:: DATA TO EXAMINE ::

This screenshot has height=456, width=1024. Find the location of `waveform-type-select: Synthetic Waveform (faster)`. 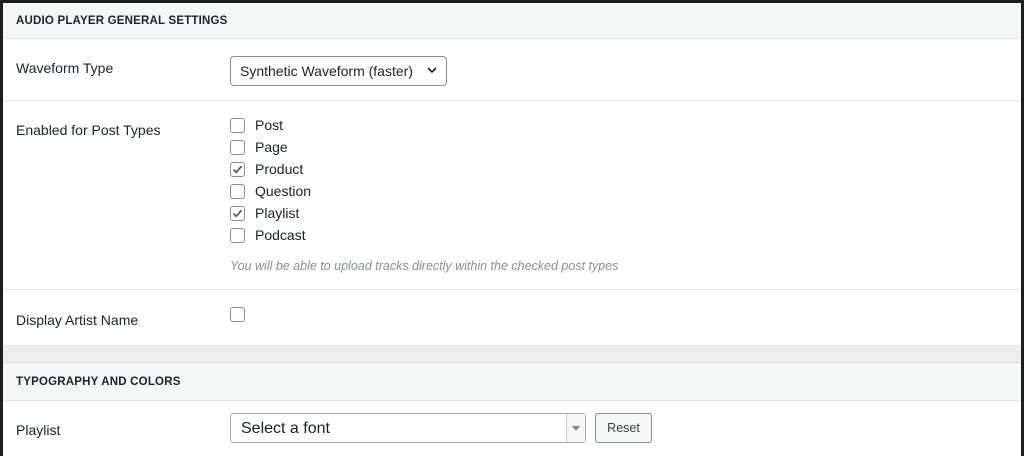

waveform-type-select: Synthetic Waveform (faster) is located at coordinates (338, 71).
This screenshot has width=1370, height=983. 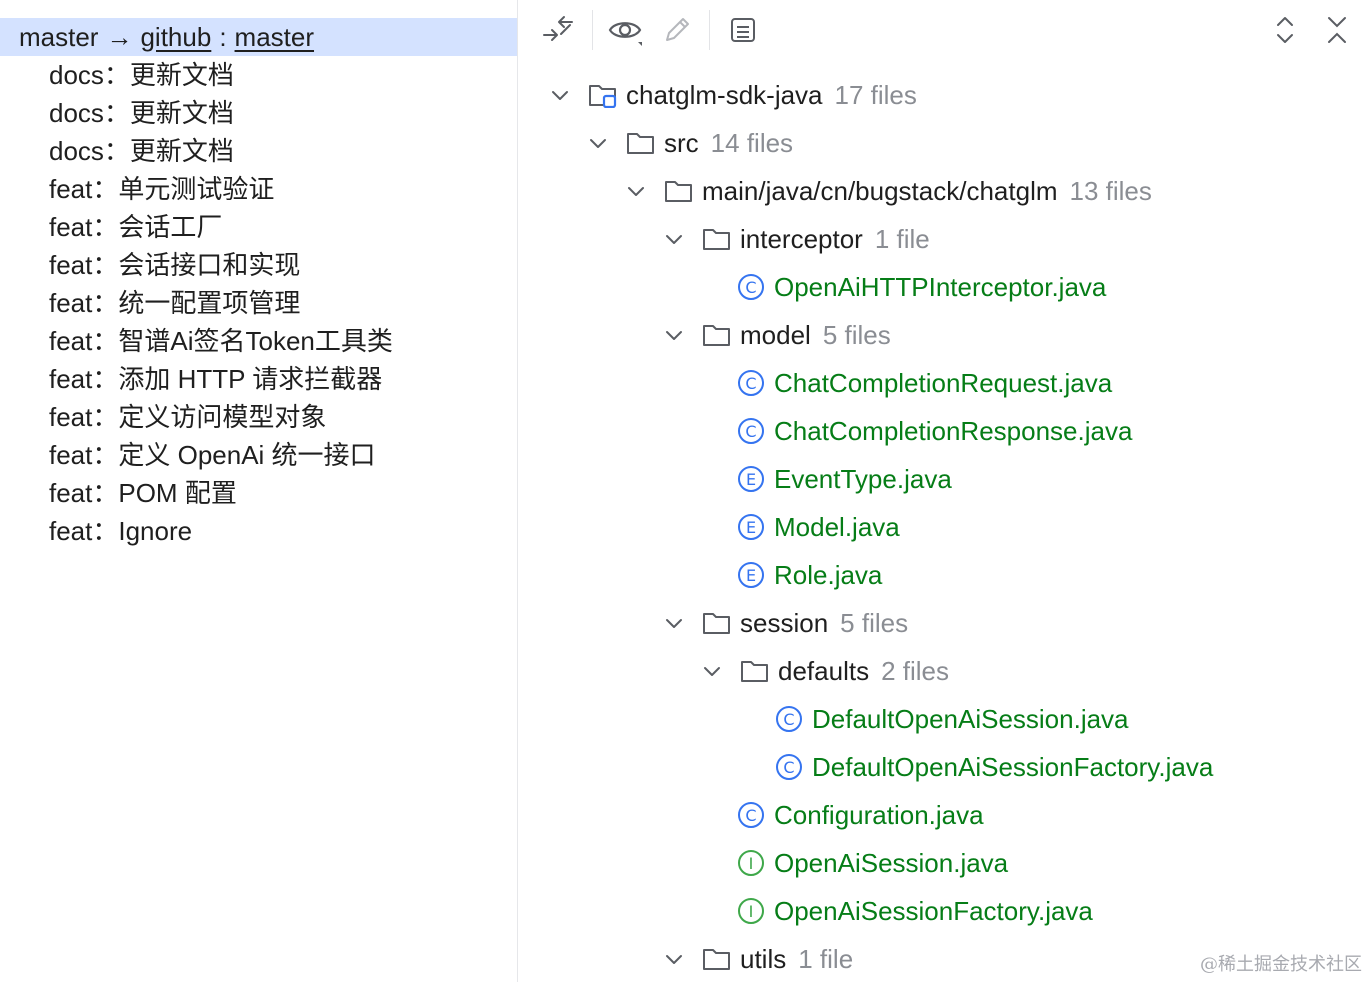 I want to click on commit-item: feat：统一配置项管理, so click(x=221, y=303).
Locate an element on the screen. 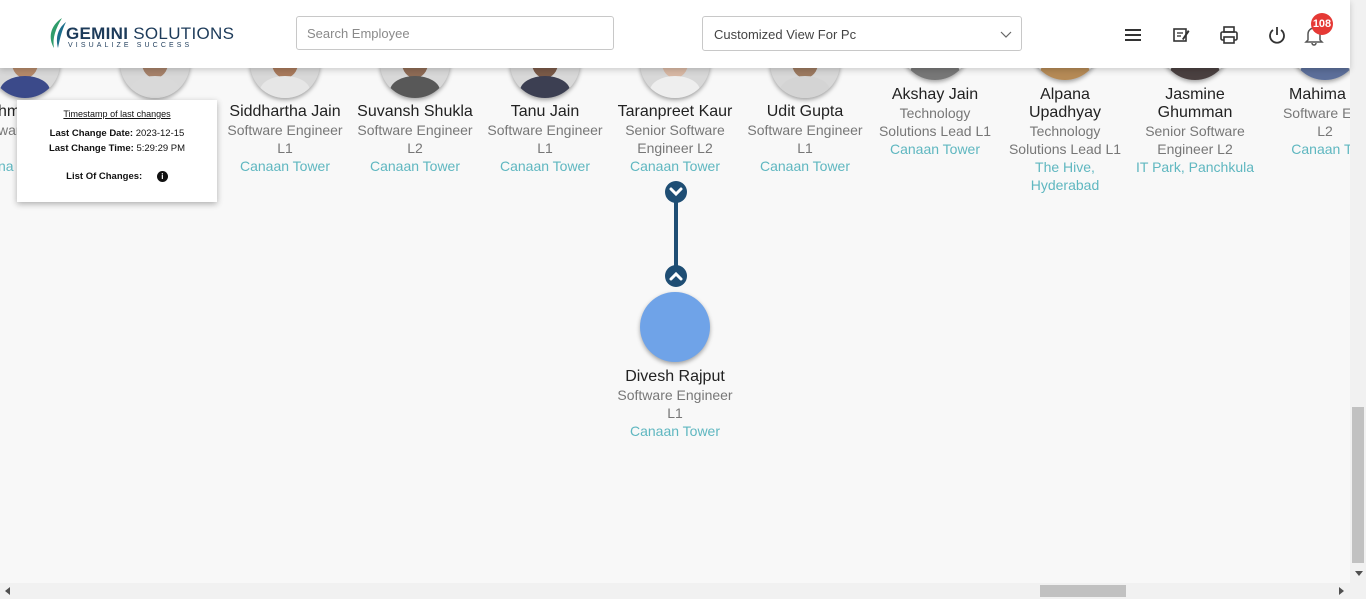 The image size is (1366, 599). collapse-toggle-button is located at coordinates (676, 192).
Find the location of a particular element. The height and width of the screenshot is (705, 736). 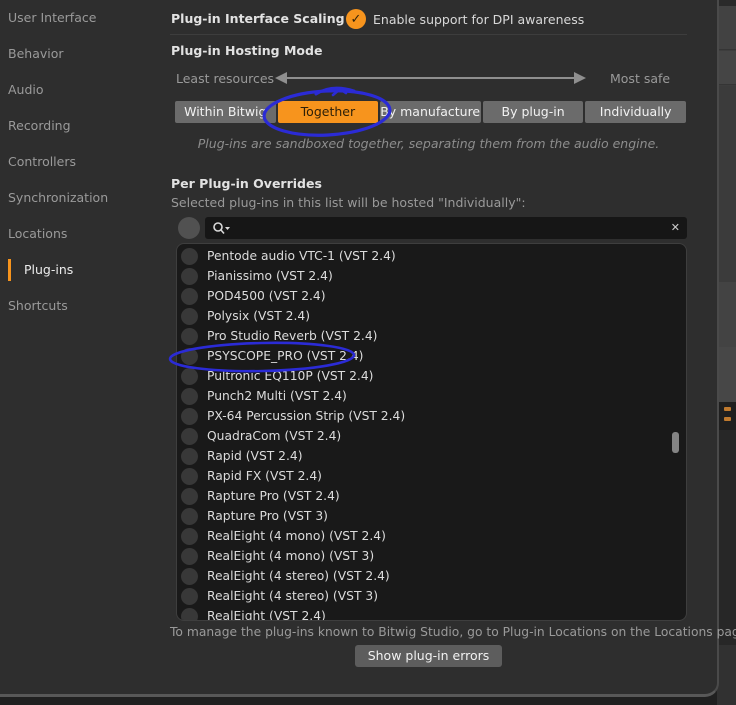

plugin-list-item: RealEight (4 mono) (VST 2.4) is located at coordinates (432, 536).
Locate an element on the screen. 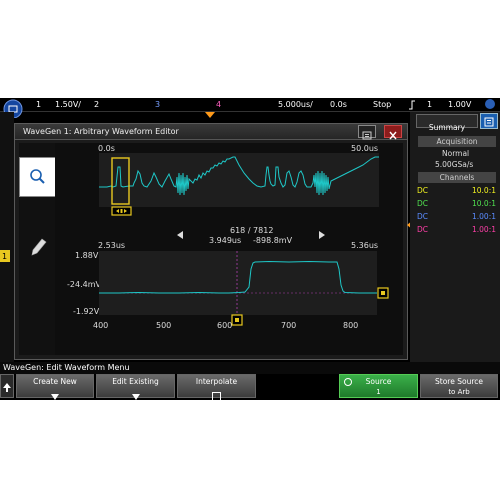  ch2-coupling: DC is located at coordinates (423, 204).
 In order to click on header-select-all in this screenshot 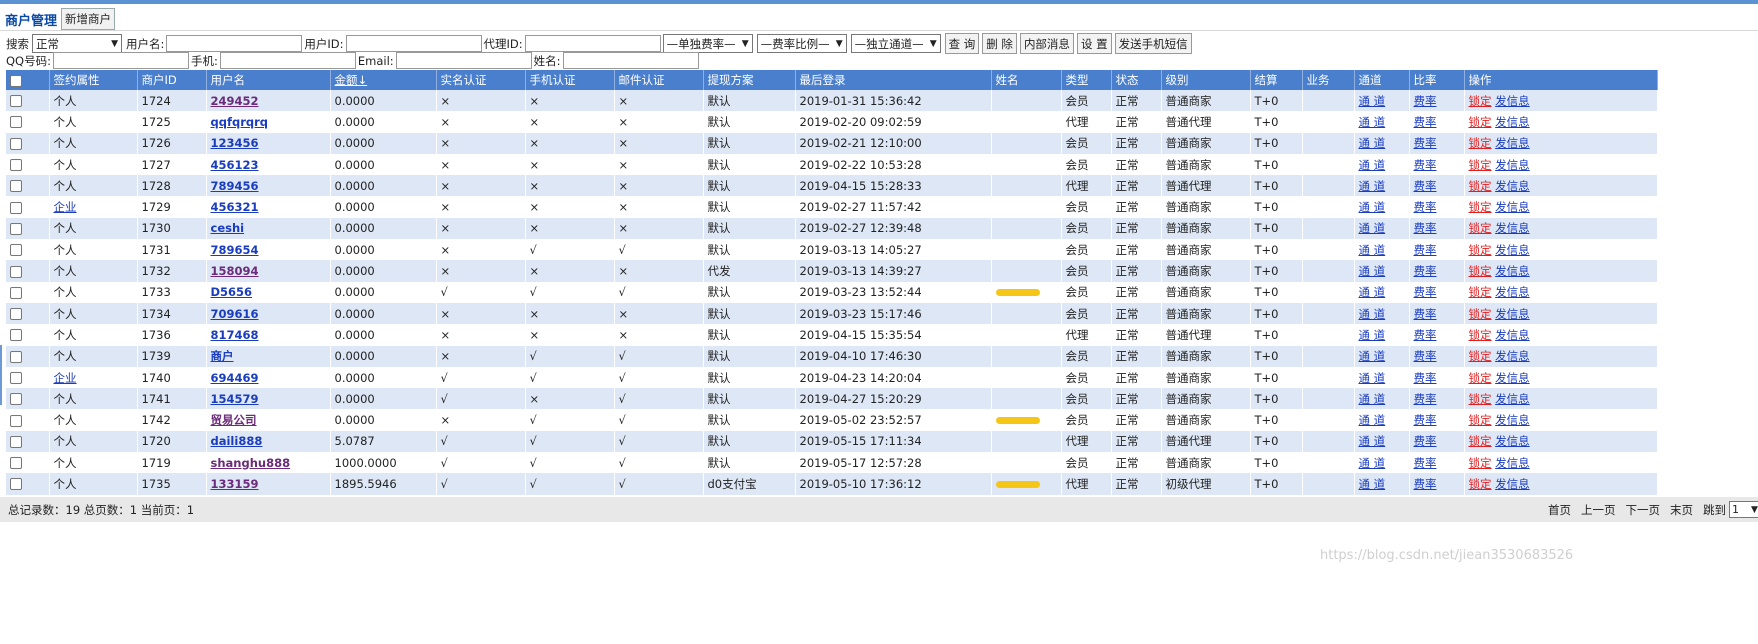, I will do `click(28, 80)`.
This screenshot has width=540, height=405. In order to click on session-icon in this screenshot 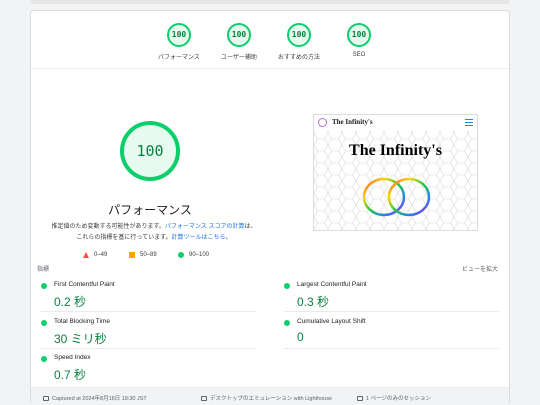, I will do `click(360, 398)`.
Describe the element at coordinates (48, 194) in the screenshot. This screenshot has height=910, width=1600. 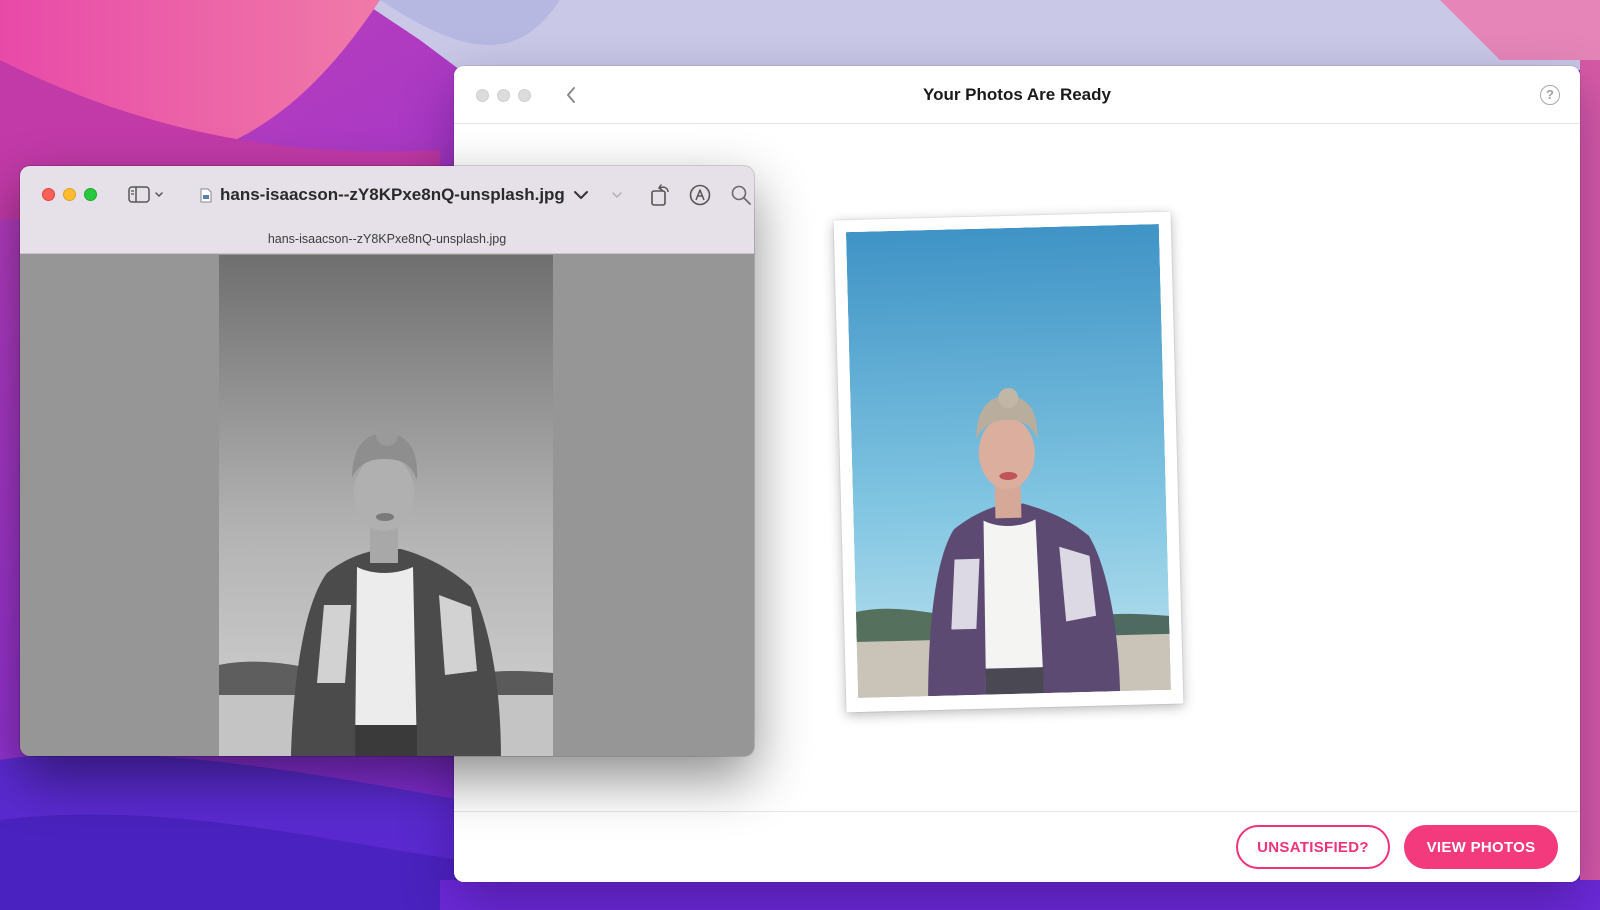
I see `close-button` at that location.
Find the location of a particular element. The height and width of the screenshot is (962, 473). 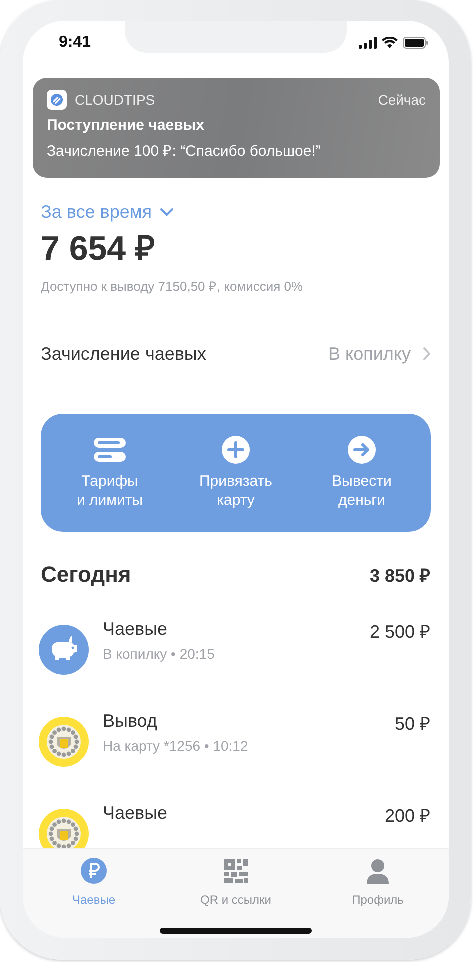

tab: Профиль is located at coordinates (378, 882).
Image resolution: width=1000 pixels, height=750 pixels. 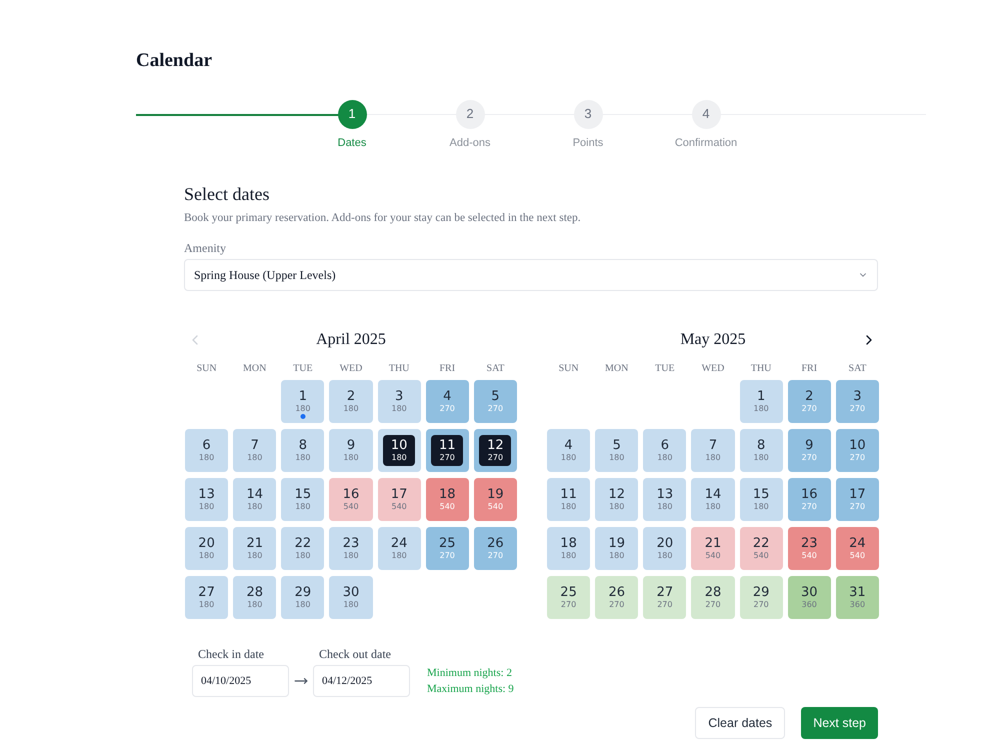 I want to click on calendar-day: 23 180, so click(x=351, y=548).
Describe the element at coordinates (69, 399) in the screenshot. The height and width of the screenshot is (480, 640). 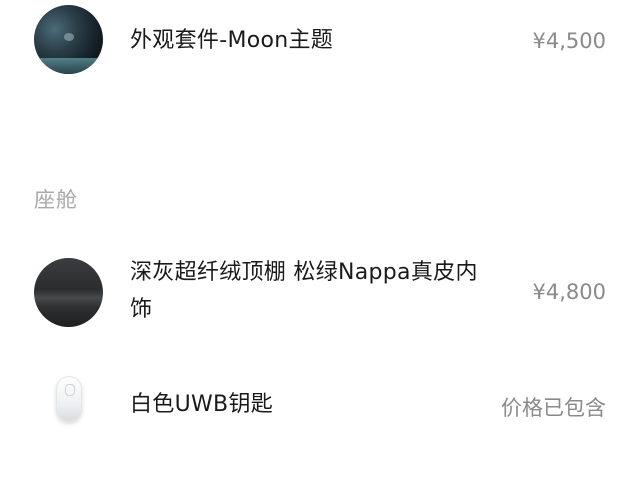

:::

**WHAT IS REQUIRED:**
Turn the data between the lines holding "Describe the element at coordinates (48, 194)" and "at that location.", inclusive, into a two-column CSV with columns named "request" and "answer". Put each field in quotes, replace line breaks with spaces, and omit the pictures.

**COMPLETED EXERCISE:**
request,answer
"Describe the element at coordinates (48, 194) in the screenshot. This screenshot has height=910, width=1600.","I see `close-button` at that location."